Exact copy, no pictures: output all the records that follow.

[Saved entries]
%%

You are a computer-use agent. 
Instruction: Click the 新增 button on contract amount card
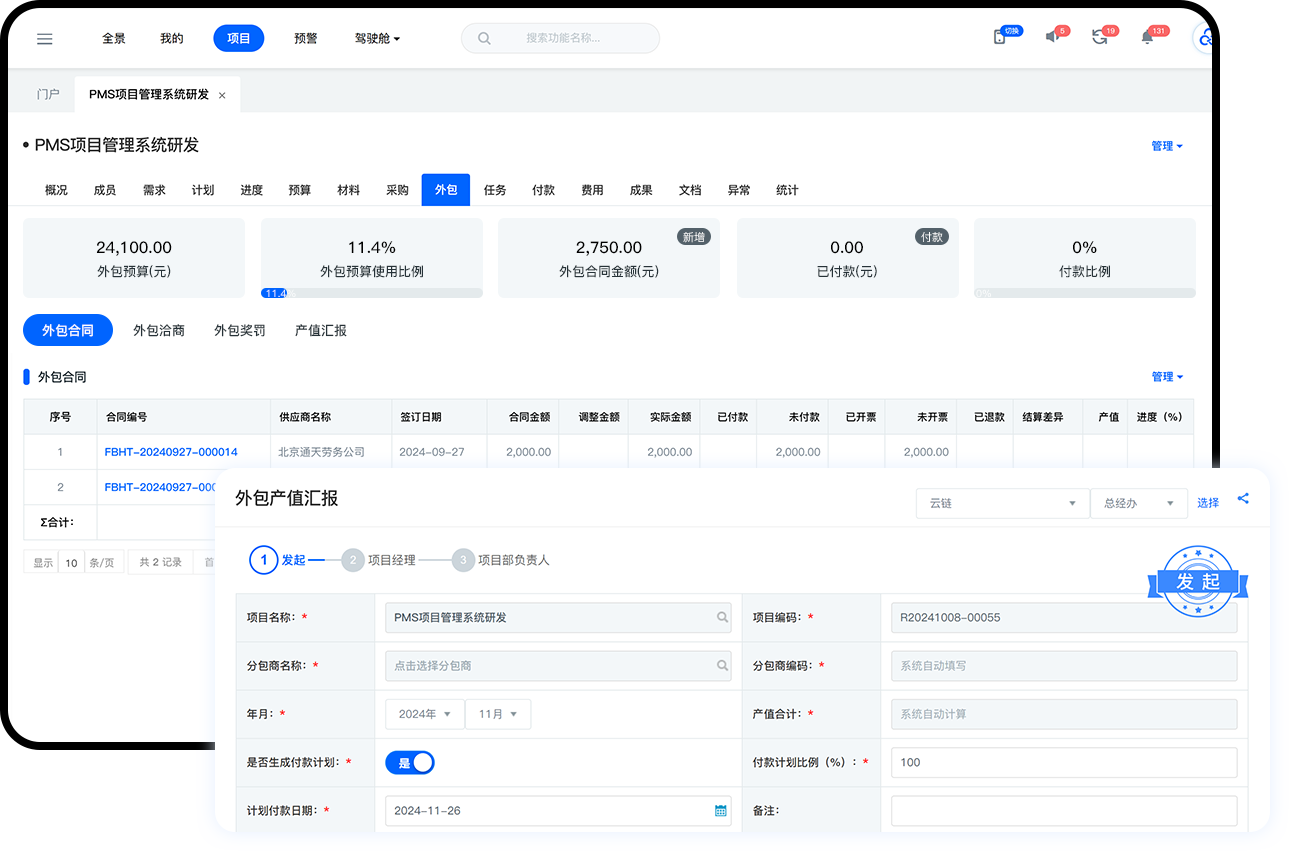(x=693, y=237)
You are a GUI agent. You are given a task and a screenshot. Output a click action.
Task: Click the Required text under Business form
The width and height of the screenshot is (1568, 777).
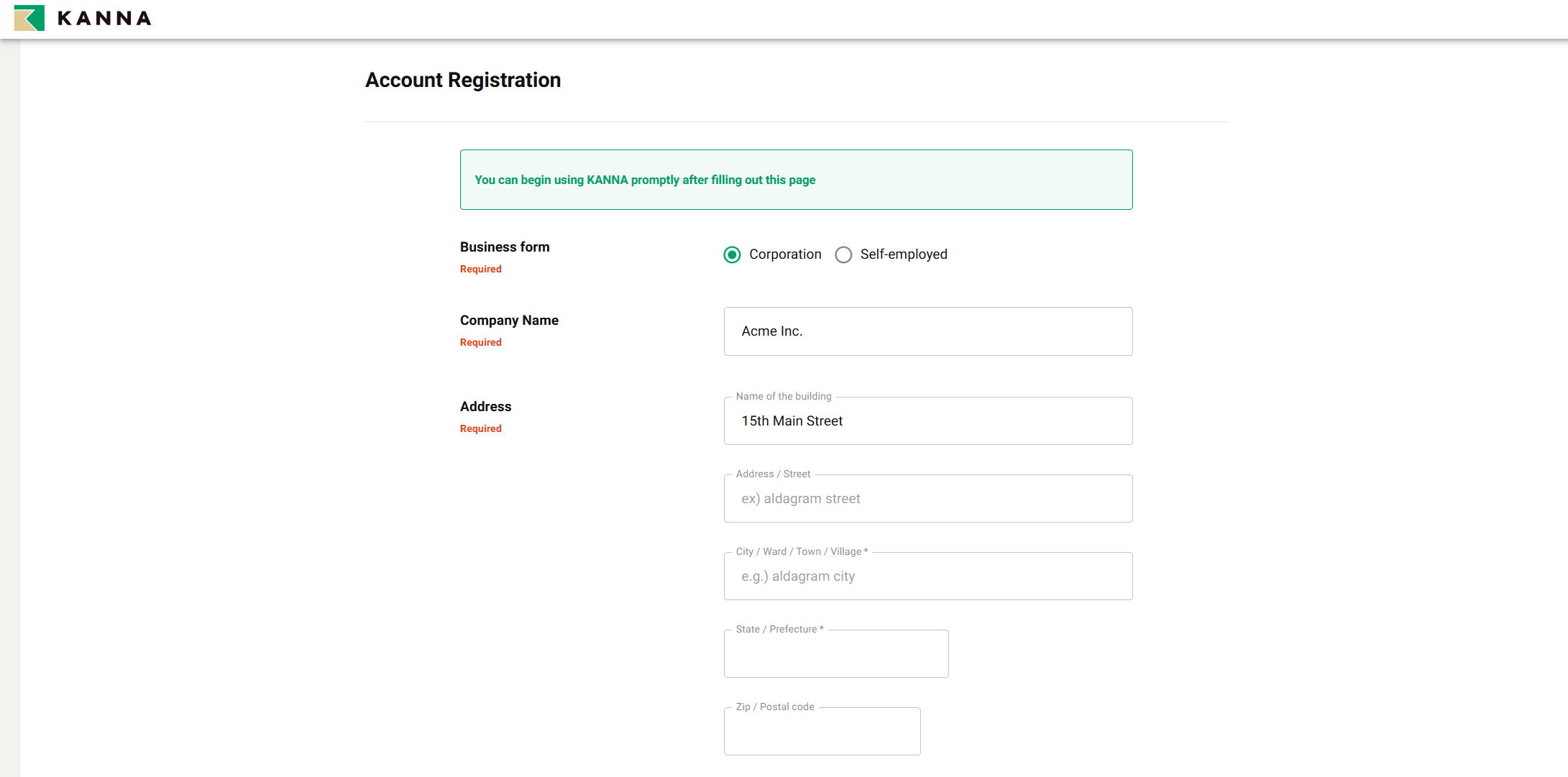click(481, 270)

%%

RESPONSE AREA:
You are a computer-use agent. 
Instruction: Click the 新增 button on contract amount card
(x=693, y=237)
You are a GUI agent. You are given a task and a screenshot. Output a click action.
Task: Click the Required text under Business form
The width and height of the screenshot is (1568, 777).
click(481, 270)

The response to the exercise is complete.